• [What you will do]: Return every one of the items below word for word, with nothing added, dropped, or changed.

• [The data]:
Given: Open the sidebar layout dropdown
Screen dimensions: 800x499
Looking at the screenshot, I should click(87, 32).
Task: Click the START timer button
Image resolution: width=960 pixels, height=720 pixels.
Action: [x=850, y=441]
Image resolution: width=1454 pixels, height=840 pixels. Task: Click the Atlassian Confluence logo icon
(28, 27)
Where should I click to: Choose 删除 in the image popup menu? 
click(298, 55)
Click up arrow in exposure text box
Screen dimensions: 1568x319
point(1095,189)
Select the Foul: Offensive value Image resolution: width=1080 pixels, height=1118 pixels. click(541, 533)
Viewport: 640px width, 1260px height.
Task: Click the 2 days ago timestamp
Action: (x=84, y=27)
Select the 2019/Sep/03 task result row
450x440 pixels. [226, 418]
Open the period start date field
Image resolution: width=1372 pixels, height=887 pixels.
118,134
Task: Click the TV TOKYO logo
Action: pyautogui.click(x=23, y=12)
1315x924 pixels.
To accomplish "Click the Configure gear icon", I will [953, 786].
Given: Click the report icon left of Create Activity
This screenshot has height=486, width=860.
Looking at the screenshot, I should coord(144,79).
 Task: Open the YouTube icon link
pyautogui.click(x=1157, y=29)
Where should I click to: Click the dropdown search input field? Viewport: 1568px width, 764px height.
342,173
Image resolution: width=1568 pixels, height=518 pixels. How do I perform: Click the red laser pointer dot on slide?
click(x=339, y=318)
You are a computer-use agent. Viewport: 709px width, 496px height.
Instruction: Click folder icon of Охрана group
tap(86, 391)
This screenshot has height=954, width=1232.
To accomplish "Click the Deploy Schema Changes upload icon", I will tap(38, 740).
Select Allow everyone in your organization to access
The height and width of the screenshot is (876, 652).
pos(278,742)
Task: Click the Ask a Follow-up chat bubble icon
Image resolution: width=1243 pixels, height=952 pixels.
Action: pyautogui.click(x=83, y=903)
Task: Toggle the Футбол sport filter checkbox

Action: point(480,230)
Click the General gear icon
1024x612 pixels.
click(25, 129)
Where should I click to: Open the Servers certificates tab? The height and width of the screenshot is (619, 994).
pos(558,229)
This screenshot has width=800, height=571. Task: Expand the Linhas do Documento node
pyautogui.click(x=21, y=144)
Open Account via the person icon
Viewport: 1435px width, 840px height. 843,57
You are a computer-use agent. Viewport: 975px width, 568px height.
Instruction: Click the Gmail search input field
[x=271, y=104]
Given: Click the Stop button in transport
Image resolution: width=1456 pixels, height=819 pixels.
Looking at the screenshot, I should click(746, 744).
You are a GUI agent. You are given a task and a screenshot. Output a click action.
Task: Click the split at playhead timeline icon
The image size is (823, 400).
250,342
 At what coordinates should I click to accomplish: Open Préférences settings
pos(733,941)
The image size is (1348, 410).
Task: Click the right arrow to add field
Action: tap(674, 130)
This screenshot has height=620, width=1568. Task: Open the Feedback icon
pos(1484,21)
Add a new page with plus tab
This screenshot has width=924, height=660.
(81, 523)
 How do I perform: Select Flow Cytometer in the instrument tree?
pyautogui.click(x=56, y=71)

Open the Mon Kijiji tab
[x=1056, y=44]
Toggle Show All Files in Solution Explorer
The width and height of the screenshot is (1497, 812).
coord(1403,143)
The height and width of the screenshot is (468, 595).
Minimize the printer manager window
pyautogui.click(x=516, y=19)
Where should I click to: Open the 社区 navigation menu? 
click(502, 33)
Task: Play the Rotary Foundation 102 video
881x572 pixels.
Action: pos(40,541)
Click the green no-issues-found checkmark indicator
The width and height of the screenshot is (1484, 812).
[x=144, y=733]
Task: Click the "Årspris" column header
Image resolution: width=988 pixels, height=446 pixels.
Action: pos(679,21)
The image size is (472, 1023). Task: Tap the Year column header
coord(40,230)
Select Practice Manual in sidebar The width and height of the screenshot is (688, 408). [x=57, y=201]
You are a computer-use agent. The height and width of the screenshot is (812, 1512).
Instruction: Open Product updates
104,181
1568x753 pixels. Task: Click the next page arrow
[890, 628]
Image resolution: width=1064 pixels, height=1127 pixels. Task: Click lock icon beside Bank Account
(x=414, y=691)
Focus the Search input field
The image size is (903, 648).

• [Exercise response]:
Given: Open the sidebar layout dropdown
Screen dimensions: 800x499
Looking at the screenshot, I should click(87, 32).
Task: Click the START timer button
Image resolution: width=960 pixels, height=720 pixels.
Action: [x=850, y=441]
Image resolution: width=1454 pixels, height=840 pixels. Task: Click the Atlassian Confluence logo icon
(28, 27)
Where should I click to: Choose 删除 in the image popup menu? 
click(298, 55)
Click up arrow in exposure text box
Screen dimensions: 1568x319
point(1095,189)
Select the Foul: Offensive value Image resolution: width=1080 pixels, height=1118 pixels. click(541, 533)
Viewport: 640px width, 1260px height.
Task: Click the 2 days ago timestamp
Action: (x=84, y=27)
Select the 2019/Sep/03 task result row
450x440 pixels. [226, 418]
Open the period start date field
Image resolution: width=1372 pixels, height=887 pixels.
118,134
Task: Click the TV TOKYO logo
Action: pyautogui.click(x=23, y=12)
1315x924 pixels.
To accomplish "Click the Configure gear icon", I will [953, 786].
Given: Click the report icon left of Create Activity
This screenshot has height=486, width=860.
Looking at the screenshot, I should coord(144,79).
 Task: Open the YouTube icon link
pyautogui.click(x=1157, y=29)
Where should I click to: Click the dropdown search input field? Viewport: 1568px width, 764px height.
342,173
Image resolution: width=1568 pixels, height=518 pixels. How do I perform: Click the red laser pointer dot on slide?
click(x=339, y=318)
You are a computer-use agent. Viewport: 709px width, 496px height.
Instruction: Click folder icon of Охрана group
tap(86, 391)
This screenshot has height=954, width=1232.
To accomplish "Click the Deploy Schema Changes upload icon", I will tap(38, 740).
Select Allow everyone in your organization to access
The height and width of the screenshot is (876, 652).
pos(278,742)
Task: Click the Ask a Follow-up chat bubble icon
Image resolution: width=1243 pixels, height=952 pixels.
Action: pyautogui.click(x=83, y=903)
Task: Toggle the Футбол sport filter checkbox

Action: point(480,230)
Click the General gear icon
1024x612 pixels.
click(25, 129)
Where should I click to: Open the Servers certificates tab? The height and width of the screenshot is (619, 994).
pos(558,229)
This screenshot has width=800, height=571. Task: Expand the Linhas do Documento node
pyautogui.click(x=21, y=144)
Open Account via the person icon
Viewport: 1435px width, 840px height. 843,57
You are a computer-use agent. Viewport: 975px width, 568px height.
Instruction: Click the Gmail search input field
[x=271, y=104]
Given: Click the Stop button in transport
Image resolution: width=1456 pixels, height=819 pixels.
Looking at the screenshot, I should click(746, 744).
You are a GUI agent. You are given a task and a screenshot. Output a click action.
Task: Click the split at playhead timeline icon
The image size is (823, 400).
250,342
 At what coordinates should I click to accomplish: Open Préférences settings
pos(733,941)
The image size is (1348, 410).
Task: Click the right arrow to add field
Action: tap(674, 130)
This screenshot has height=620, width=1568. Task: Open the Feedback icon
pos(1484,21)
Add a new page with plus tab
This screenshot has width=924, height=660.
(81, 523)
 How do I perform: Select Flow Cytometer in the instrument tree?
pyautogui.click(x=56, y=71)

Open the Mon Kijiji tab
[x=1056, y=44]
Toggle Show All Files in Solution Explorer
The width and height of the screenshot is (1497, 812).
coord(1403,143)
The height and width of the screenshot is (468, 595).
Minimize the printer manager window
pyautogui.click(x=516, y=19)
Where should I click to: Open the 社区 navigation menu? 
click(502, 33)
Task: Play the Rotary Foundation 102 video
881x572 pixels.
Action: pos(40,541)
Click the green no-issues-found checkmark indicator
The width and height of the screenshot is (1484, 812).
[x=144, y=733]
Task: Click the "Årspris" column header
Image resolution: width=988 pixels, height=446 pixels.
Action: pos(679,21)
The image size is (472, 1023). Task: Tap the Year column header
coord(40,230)
Select Practice Manual in sidebar The width and height of the screenshot is (688, 408). [x=57, y=201]
You are a computer-use agent. The height and width of the screenshot is (812, 1512).
Instruction: Open Product updates
104,181
1568x753 pixels. Task: Click the next page arrow
[890, 628]
Image resolution: width=1064 pixels, height=1127 pixels. Task: Click lock icon beside Bank Account
(x=414, y=691)
Focus the Search input field
The image size is (903, 648).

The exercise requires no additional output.